Data records
++++++++

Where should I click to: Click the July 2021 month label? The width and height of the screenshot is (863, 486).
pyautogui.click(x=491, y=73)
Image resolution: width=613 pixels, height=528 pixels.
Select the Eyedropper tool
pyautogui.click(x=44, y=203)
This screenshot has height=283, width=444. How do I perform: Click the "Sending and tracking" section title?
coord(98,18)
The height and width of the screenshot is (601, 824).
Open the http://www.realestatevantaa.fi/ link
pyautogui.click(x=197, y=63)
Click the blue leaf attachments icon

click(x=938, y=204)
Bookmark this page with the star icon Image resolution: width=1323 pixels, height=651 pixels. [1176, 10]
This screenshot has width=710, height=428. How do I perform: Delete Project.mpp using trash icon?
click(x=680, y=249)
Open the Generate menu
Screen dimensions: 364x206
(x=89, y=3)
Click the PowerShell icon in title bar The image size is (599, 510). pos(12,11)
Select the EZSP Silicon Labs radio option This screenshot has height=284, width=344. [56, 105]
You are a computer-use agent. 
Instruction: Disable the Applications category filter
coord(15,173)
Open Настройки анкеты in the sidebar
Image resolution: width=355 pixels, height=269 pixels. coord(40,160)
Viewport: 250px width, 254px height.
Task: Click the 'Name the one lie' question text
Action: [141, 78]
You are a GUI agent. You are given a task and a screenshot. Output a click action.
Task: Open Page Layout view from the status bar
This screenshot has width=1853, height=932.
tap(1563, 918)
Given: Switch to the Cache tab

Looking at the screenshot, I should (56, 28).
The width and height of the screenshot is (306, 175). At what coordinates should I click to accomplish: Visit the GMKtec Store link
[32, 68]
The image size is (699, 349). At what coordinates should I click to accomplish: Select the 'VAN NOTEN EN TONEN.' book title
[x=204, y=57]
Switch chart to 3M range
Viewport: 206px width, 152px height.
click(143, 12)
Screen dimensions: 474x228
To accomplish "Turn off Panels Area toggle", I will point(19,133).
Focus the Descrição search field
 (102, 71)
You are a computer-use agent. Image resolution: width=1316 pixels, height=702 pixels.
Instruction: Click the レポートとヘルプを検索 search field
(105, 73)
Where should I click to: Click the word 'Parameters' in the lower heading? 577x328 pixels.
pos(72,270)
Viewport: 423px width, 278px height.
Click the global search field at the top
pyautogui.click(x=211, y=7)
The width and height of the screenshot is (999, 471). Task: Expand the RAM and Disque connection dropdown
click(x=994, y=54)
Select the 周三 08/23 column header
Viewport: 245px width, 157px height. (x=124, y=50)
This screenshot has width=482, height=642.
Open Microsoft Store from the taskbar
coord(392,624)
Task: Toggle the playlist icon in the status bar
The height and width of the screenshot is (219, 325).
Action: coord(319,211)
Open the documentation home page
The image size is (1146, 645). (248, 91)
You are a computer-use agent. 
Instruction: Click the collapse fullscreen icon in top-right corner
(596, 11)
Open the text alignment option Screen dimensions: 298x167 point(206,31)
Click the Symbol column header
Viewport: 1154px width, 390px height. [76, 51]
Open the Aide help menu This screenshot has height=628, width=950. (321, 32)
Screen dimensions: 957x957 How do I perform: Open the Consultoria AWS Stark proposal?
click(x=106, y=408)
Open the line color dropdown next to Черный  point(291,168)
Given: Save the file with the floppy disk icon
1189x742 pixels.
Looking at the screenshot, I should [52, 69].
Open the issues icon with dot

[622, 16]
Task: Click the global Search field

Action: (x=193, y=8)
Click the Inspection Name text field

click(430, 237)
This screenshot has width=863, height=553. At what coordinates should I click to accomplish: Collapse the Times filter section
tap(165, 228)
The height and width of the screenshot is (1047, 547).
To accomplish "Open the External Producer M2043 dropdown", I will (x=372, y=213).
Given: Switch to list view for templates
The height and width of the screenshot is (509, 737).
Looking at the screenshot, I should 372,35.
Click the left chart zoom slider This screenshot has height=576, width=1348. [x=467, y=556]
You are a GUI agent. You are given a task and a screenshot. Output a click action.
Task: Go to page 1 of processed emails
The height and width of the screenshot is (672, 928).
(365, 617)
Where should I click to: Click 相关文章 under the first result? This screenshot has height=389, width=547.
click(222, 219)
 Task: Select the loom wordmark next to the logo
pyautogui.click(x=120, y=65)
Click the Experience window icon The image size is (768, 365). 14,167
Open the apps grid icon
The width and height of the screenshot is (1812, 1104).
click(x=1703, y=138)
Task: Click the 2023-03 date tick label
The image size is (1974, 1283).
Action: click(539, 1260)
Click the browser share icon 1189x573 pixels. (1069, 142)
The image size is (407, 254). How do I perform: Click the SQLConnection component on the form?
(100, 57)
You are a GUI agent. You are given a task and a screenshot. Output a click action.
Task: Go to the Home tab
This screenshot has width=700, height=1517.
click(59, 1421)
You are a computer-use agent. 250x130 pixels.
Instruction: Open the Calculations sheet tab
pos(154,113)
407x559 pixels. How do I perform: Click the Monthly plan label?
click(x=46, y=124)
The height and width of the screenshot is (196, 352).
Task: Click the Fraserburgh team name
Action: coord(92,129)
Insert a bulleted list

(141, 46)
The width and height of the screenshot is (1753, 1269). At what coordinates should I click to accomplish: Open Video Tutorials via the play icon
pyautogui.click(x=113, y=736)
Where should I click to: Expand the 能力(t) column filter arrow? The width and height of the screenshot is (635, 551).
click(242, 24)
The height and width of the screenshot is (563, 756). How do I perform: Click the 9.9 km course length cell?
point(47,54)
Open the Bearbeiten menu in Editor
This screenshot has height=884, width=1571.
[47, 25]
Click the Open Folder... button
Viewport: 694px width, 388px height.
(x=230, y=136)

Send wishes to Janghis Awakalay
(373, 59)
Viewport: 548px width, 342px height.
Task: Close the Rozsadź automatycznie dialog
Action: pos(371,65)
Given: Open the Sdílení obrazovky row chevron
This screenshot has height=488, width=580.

++++++++

Prompt: Change "wishes" to "greetings" in the listing, starting with the line with "Where should I click to: Expand" and going on through the line with "Action: pos(371,65)", and write out only those lines with everything else left the same.

Full solution:
Where should I click to: Expand the 能力(t) column filter arrow? The width and height of the screenshot is (635, 551).
click(242, 24)
The height and width of the screenshot is (563, 756). How do I perform: Click the 9.9 km course length cell?
point(47,54)
Open the Bearbeiten menu in Editor
This screenshot has height=884, width=1571.
[47, 25]
Click the Open Folder... button
Viewport: 694px width, 388px height.
(x=230, y=136)

Send greetings to Janghis Awakalay
(373, 59)
Viewport: 548px width, 342px height.
Task: Close the Rozsadź automatycznie dialog
Action: pos(371,65)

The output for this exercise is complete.